### What is expected:
What's needed is an exact copy of the lines from the one that contains "Where should I" to the end of the data below, leaving the pictures out.

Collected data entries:
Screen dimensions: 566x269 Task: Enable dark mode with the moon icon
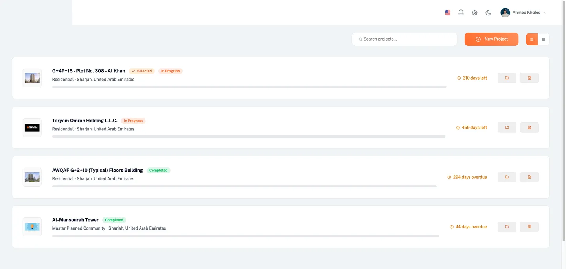(488, 12)
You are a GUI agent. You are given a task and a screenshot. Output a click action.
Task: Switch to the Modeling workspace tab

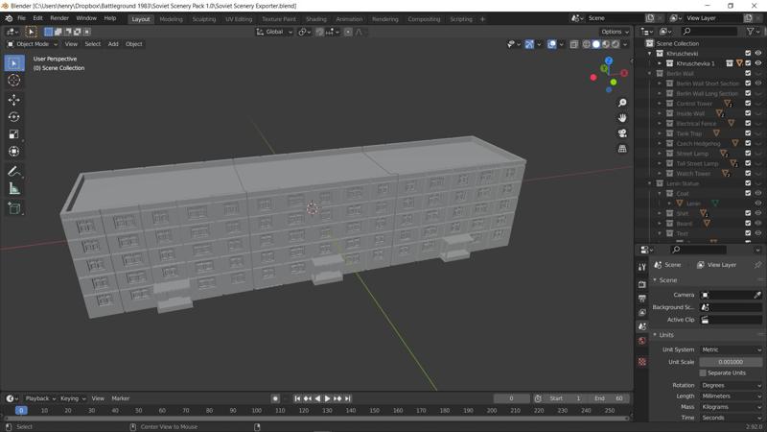click(x=171, y=18)
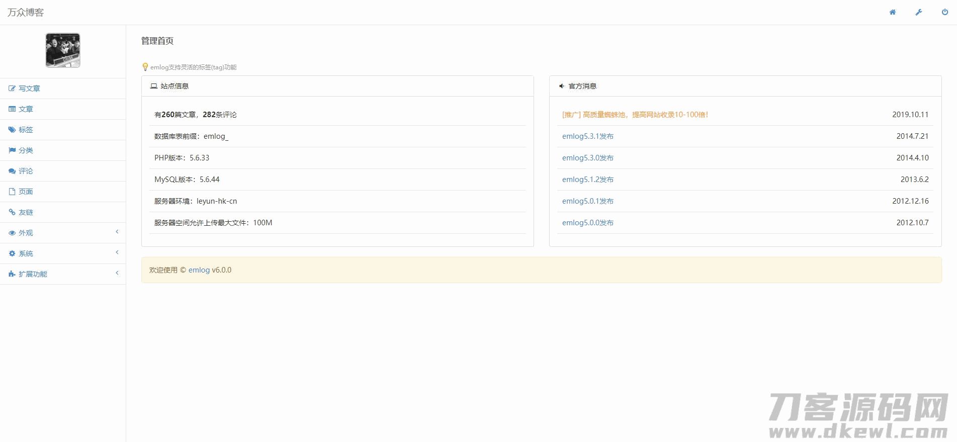Open the emlog5.3.1发布 announcement link

pos(587,136)
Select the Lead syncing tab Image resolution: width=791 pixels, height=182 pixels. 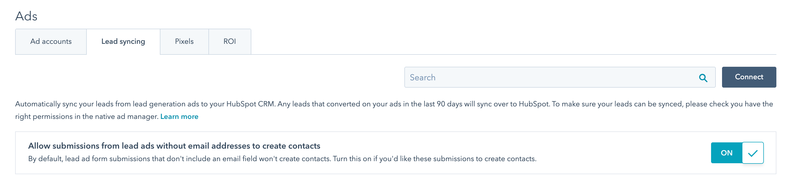tap(123, 42)
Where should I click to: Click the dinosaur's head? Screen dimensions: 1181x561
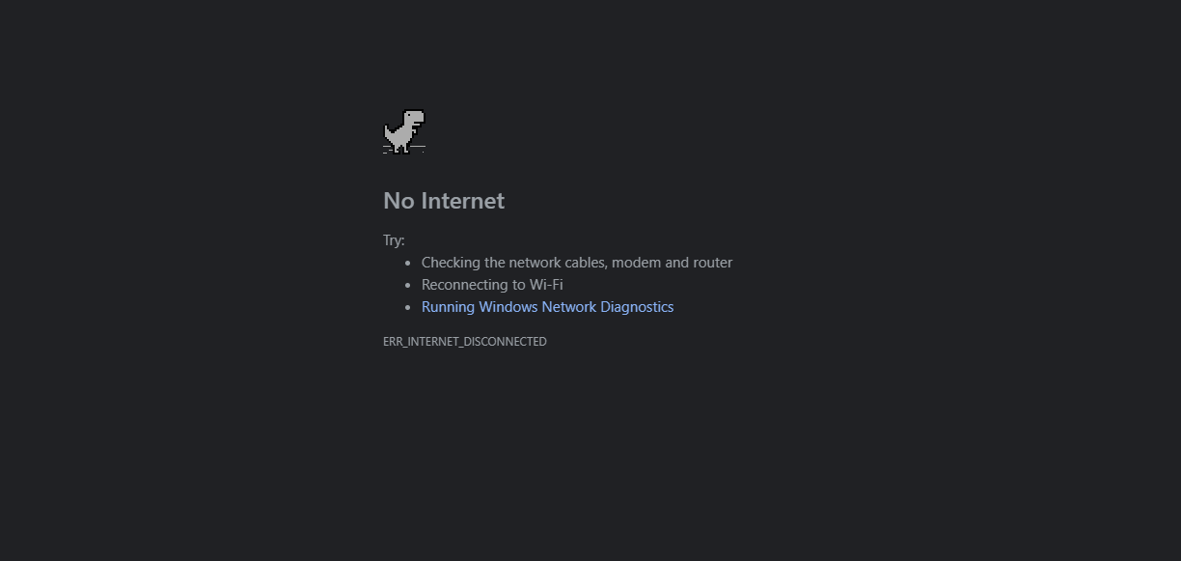click(414, 118)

### Expected answer:
Where should I click to: Click the dinosaur's head? Screen dimensions: 1181x561
click(414, 118)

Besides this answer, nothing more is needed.